La Commission européenne approuve une nouvelle combinaison médicamenteuse pour le traitement de première ligne du cancer du poumon agressif
La Commission européenne a approuvé la combinaison de Zepzelca (lurbinectédine) avec l'immunothérapie atezolizumab en traitement d'entretien de première ligne du cancer du poumon à petites cellules au stade extensif. Cette approbation repose sur les résultats de l'étude IMforte, qui a montré une réduction de 46 % du risque de progression de la maladie ou de décès par rapport à l'atezolizumab en monothérapie.
La mort du carboplatine et l'ère du tandem « chimio-immuno » : pourquoi l'approbation de Zepzelca en Europe change le paysage oncologique
[Le cœur du sujet] : ce qui se passe vraiment
À première vue, il s'agit d'un événement banal en date du 31 mai 2026 : la Commission européenne a approuvé une nouvelle combinaison pour traiter le cancer du poumon à petites cellules au stade extensif. Mais si l'on regarde les chiffres de plus près, on constate un changement tectonique. Pour la première fois en 30 ans, nous n'avons pas seulement « une option de plus », mais une véritable alternative à la thérapie à base de platine. La combinaison de Zepzelca (lurbinectédine) avec l'atezolizumab a montré une réduction de 46 % du risque de progression ou de décès par rapport à l'immunothérapie seule. Ce n'est pas une amélioration progressive. C'est un bond quantique.
L'essentiel est que le cancer du poumon à petites cellules est le type d'oncologie où, depuis 20 ans, toutes les tentatives d'améliorer la chimiothérapie standard se sont heurtées à la résistance et à la toxicité. Le platine (carboplatine ou cisplatine) en association avec l'étoposide a été et reste le « gold standard » pour le traitement d'induction. Mais que faire ensuite, après ces 4 à 6 cycles ? Jusqu'à aujourd'hui, les seules options pour le traitement d'entretien étaient simplement « surveiller et attendre » ou l'atezolizumab en monothérapie, qui apportait un bénéfice de survie mais ne résolvait pas complètement le problème.
Nous avons maintenant la lurbinectédine, un agent alkylant qui se lie au petit sillon de l'ADN et provoque des cassures double brin.
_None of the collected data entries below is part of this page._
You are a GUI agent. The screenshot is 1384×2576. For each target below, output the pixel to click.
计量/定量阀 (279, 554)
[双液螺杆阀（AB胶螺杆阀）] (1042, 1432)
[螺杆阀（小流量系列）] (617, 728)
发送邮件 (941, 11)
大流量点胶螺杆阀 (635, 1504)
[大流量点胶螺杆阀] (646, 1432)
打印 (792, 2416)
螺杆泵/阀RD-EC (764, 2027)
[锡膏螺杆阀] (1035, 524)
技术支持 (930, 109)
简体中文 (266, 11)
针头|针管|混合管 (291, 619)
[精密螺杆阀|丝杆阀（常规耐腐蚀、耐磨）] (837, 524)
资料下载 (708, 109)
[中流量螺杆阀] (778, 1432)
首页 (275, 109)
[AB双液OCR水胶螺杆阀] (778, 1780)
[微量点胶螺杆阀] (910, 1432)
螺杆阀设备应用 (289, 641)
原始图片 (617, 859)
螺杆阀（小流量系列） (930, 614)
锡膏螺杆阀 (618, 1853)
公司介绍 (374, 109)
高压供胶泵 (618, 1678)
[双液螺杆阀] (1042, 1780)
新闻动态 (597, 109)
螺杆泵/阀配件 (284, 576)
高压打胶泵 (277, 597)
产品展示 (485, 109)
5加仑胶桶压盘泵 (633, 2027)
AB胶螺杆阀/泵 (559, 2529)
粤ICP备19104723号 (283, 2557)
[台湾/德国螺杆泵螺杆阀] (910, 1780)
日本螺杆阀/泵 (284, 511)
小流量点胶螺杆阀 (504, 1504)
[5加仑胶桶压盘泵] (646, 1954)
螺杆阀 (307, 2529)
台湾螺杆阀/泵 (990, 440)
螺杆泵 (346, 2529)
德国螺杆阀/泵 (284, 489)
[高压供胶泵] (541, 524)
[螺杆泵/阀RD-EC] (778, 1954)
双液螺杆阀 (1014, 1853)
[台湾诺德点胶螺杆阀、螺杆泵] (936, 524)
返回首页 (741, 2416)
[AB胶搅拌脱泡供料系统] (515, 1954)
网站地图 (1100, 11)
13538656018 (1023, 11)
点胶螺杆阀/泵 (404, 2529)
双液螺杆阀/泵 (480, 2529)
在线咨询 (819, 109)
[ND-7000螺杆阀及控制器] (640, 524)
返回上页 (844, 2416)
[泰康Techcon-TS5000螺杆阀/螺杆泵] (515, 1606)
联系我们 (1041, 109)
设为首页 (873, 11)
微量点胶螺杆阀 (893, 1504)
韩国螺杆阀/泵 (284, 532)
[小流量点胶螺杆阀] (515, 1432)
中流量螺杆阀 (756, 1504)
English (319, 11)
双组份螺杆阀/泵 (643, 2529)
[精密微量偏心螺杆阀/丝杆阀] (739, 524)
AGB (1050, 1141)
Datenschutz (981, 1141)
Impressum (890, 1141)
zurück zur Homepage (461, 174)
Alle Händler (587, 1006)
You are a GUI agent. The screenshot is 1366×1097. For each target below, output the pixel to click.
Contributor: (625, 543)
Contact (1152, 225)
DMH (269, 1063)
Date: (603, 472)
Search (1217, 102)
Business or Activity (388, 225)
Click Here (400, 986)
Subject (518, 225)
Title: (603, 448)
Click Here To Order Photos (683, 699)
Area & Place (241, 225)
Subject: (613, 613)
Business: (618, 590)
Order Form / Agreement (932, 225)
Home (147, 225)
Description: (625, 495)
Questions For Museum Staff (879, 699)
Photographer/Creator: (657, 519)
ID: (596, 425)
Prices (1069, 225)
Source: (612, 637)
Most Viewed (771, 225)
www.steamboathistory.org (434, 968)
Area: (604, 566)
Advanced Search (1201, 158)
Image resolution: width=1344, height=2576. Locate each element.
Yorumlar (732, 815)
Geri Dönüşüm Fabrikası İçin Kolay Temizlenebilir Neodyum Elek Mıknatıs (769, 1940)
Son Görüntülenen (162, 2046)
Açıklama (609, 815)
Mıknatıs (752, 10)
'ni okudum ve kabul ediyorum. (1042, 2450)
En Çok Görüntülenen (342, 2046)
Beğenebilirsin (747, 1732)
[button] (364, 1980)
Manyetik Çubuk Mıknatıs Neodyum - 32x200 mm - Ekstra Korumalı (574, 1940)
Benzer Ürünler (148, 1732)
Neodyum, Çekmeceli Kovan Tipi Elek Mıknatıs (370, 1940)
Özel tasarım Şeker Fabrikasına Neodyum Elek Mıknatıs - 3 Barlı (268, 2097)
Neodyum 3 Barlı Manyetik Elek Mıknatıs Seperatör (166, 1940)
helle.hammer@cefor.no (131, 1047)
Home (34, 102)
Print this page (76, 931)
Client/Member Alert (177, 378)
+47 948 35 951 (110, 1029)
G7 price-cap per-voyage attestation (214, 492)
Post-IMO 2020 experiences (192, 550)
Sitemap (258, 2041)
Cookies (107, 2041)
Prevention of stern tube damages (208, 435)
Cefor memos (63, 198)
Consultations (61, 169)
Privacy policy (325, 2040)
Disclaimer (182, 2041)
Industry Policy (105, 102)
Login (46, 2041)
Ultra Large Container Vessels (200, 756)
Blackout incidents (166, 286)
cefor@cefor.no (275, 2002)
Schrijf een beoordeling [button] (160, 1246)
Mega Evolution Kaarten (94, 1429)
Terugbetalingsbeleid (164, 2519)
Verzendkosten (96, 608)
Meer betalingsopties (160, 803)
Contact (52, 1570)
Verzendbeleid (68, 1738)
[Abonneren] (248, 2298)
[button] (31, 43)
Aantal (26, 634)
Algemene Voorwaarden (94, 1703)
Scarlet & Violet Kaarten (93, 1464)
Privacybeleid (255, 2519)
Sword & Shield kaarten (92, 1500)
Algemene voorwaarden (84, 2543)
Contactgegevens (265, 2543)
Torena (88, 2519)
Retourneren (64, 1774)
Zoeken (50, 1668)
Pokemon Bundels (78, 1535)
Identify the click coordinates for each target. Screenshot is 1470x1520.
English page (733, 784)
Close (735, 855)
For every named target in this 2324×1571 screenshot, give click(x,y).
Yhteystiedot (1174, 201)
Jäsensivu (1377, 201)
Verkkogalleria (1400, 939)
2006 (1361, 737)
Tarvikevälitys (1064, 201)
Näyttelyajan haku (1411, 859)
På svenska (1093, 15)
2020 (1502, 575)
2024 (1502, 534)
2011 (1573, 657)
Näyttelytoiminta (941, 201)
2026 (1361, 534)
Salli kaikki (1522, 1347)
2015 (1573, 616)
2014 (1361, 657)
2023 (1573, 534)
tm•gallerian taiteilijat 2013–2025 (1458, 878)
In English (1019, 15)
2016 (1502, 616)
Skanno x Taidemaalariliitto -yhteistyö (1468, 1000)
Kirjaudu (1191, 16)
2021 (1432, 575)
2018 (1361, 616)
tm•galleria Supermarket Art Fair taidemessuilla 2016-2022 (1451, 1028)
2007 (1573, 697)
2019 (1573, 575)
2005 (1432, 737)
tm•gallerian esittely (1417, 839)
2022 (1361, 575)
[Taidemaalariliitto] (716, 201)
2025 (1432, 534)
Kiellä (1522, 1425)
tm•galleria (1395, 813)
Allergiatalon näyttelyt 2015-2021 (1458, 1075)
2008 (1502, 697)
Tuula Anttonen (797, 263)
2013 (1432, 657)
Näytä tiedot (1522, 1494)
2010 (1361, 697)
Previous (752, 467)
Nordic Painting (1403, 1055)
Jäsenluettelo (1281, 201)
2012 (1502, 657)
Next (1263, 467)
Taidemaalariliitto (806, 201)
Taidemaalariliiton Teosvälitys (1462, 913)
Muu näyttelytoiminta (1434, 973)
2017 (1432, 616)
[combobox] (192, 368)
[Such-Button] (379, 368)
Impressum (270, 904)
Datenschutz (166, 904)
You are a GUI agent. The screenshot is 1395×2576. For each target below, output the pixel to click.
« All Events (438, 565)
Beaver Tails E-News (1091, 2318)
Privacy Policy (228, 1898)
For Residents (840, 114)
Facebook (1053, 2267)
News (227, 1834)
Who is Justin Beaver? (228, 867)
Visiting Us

Et elle agit en synergie avec l'atezolizumab. Pourquoi ? Parce que la chimiothérapie, en tuant les cellules cancéreuses, libère des néoantigènes qui « mettent en évidence » la tumeur pour le système immunitaire. L'immunothérapie retire les freins des lymphocytes T. Ensemble, ils créent une boucle de rétroaction positive. Et l'étude IMforte l'a prouvé non seulement en termes de survie sans progression (critère principal), mais aussi de survie globale, avec une réduction de 27 % du risque de décès. C'est le chiffre pour lequel les compagnies d'assurance paient.
Chronologie et contexte
Je souhaite attirer votre attention sur les dates, car elles révèlent la véritable histoire. Le 27 mars 2026, l'Agence européenne des médicaments (EMA) a émis un avis positif du comité CHMP. C'était le signal que l'approbation était inévitable. Mais la Commission européenne a traîné exactement deux mois et cinq jours, rendant la décision finale le 31 mai. Pendant ces deux mois, deux choses importantes se sont produites.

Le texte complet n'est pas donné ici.